09/07/2026
L'osteopatia trova uno dei suoi campi di applicazione più affascinante in ambito neonatologico.
Il corpo del neonato, in particolare la testa e le spalle, durante il parto vanno in contro ad una vera e propria compressione all'interno del bacino della mamma. Talvolta però questa forza esterna può essere eccessiva e produrre ciò che in osteopatia viene denominata disfunzione somatica (classificazione ICD-11 dell'Organizzazione Mondiale della Sanità). La zona anatomica sottoposta all'eccessivo stress può quindi mostrare una maggiore rigidità. Metaforicamente il cranio del neonato che si sviluppa in presenza di una disfunzione somatica potrebbe essere immaginato come un palloncino che viene gonfiato con una zona che viene mantenuta pinzata tra le dita e non si lascia gonfiare. Pertanto può essere influenzata la simmetria delle orbite, del naso, della bocca, ed anche della volta cranica.
Bisogna immaginare il cranio del neonato come una palla costituita da elementi rigidi (ossa), elementi elastici (fontanelle e suture) ed all'interno dei tiranti che aiutano ad aumentare la stabilità (membrane durali).
L'osteopata esperto con una attenta valutazione manuale è in grado di percepire il grado di elasticità dei tessuti per individuare il distretto che ha subito un eccessivo stress e con precise tecniche dolci favorire un corretto funzionamento della struttura.
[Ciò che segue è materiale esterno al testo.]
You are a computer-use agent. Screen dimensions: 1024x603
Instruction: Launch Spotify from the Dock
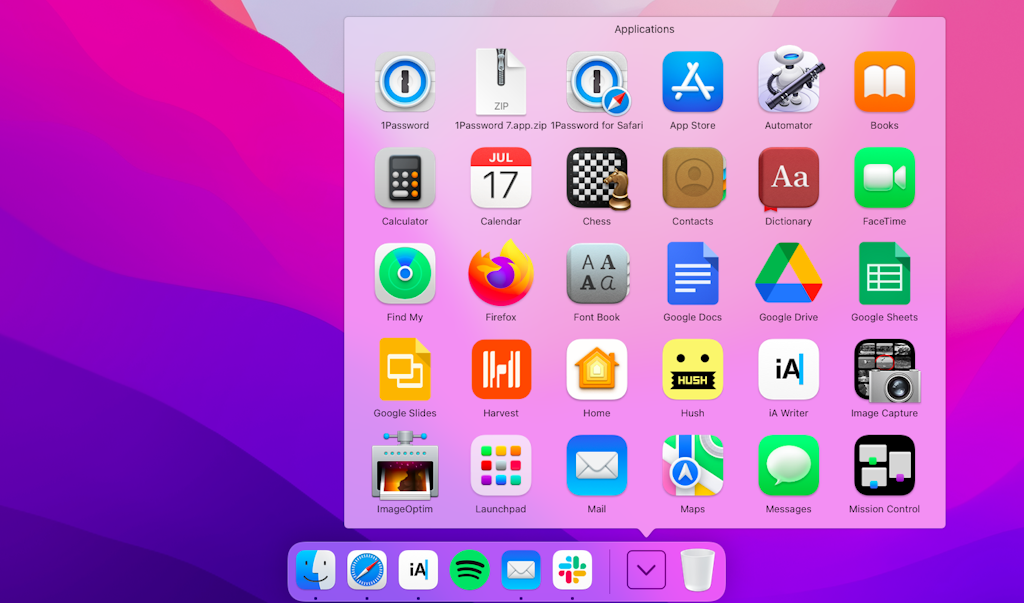(x=469, y=570)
Difficoltà nell'allattamento, asimmetria nella rotazione del capo, inclinazione della schiena, sono alcune manifestazioni funzionali che possono beneficiare del trattamento osteopatico.
Alcuni aspetti molto importanti per i genitori: 1- il trattamento osteopatico del neonato è sempre molto gentile e delicato. 2- affidatevi a osteopati realmente esperti. Fare i video su internet è facile, saper realmente effettuare un trattamento osteopatico efficace su un neonato è ben diverso.